Starting with the first line, output the data exactly through to the end.

"""

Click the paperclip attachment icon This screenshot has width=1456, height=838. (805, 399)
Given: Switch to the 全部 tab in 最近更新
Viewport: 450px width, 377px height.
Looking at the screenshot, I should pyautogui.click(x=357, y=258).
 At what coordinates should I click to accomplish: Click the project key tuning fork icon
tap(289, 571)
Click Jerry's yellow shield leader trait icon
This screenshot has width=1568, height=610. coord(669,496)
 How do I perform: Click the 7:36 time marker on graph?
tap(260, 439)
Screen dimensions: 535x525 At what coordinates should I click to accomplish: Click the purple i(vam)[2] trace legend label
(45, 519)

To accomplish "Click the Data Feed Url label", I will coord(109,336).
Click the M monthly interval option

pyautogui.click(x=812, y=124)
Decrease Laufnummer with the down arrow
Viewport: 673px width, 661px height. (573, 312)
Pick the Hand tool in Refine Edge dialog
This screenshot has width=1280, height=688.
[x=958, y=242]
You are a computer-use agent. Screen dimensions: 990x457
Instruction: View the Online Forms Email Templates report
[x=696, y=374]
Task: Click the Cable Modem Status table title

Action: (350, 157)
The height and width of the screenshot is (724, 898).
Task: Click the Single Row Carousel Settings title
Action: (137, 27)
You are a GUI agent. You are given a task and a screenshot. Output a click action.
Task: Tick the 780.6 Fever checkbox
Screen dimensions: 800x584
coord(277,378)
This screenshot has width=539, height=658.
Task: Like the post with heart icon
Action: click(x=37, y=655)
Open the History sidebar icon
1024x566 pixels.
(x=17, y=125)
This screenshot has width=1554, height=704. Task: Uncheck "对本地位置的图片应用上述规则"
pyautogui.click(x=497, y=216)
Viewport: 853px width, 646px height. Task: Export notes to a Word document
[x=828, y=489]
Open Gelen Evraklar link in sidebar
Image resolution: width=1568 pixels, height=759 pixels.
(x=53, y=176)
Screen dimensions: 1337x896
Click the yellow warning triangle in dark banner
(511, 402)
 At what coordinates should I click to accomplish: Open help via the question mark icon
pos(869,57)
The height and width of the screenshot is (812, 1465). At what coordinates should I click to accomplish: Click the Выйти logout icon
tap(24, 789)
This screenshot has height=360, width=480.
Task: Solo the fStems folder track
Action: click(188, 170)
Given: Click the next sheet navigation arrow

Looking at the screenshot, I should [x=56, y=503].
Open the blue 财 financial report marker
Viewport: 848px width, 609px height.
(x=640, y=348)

"""

__OUTPUT__:
Click the paperclip attachment icon This screenshot has width=1456, height=838. (805, 399)
Given: Switch to the 全部 tab in 最近更新
Viewport: 450px width, 377px height.
Looking at the screenshot, I should pyautogui.click(x=357, y=258).
 At what coordinates should I click to accomplish: Click the project key tuning fork icon
tap(289, 571)
Click Jerry's yellow shield leader trait icon
This screenshot has width=1568, height=610. coord(669,496)
 How do I perform: Click the 7:36 time marker on graph?
tap(260, 439)
Screen dimensions: 535x525 At what coordinates should I click to accomplish: Click the purple i(vam)[2] trace legend label
(45, 519)

To accomplish "Click the Data Feed Url label", I will coord(109,336).
Click the M monthly interval option

pyautogui.click(x=812, y=124)
Decrease Laufnummer with the down arrow
Viewport: 673px width, 661px height. (573, 312)
Pick the Hand tool in Refine Edge dialog
This screenshot has width=1280, height=688.
[x=958, y=242]
You are a computer-use agent. Screen dimensions: 990x457
Instruction: View the Online Forms Email Templates report
[x=696, y=374]
Task: Click the Cable Modem Status table title

Action: (350, 157)
The height and width of the screenshot is (724, 898).
Task: Click the Single Row Carousel Settings title
Action: (137, 27)
You are a GUI agent. You are given a task and a screenshot. Output a click action.
Task: Tick the 780.6 Fever checkbox
Screen dimensions: 800x584
coord(277,378)
This screenshot has width=539, height=658.
Task: Like the post with heart icon
Action: click(x=37, y=655)
Open the History sidebar icon
1024x566 pixels.
(x=17, y=125)
This screenshot has width=1554, height=704. Task: Uncheck "对本地位置的图片应用上述规则"
pyautogui.click(x=497, y=216)
Viewport: 853px width, 646px height. Task: Export notes to a Word document
[x=828, y=489]
Open Gelen Evraklar link in sidebar
Image resolution: width=1568 pixels, height=759 pixels.
(x=53, y=176)
Screen dimensions: 1337x896
Click the yellow warning triangle in dark banner
(511, 402)
 At what coordinates should I click to accomplish: Open help via the question mark icon
pos(869,57)
The height and width of the screenshot is (812, 1465). At what coordinates should I click to accomplish: Click the Выйти logout icon
tap(24, 789)
This screenshot has height=360, width=480.
Task: Solo the fStems folder track
Action: click(188, 170)
Given: Click the next sheet navigation arrow

Looking at the screenshot, I should [x=56, y=503].
Open the blue 财 financial report marker
Viewport: 848px width, 609px height.
(x=640, y=348)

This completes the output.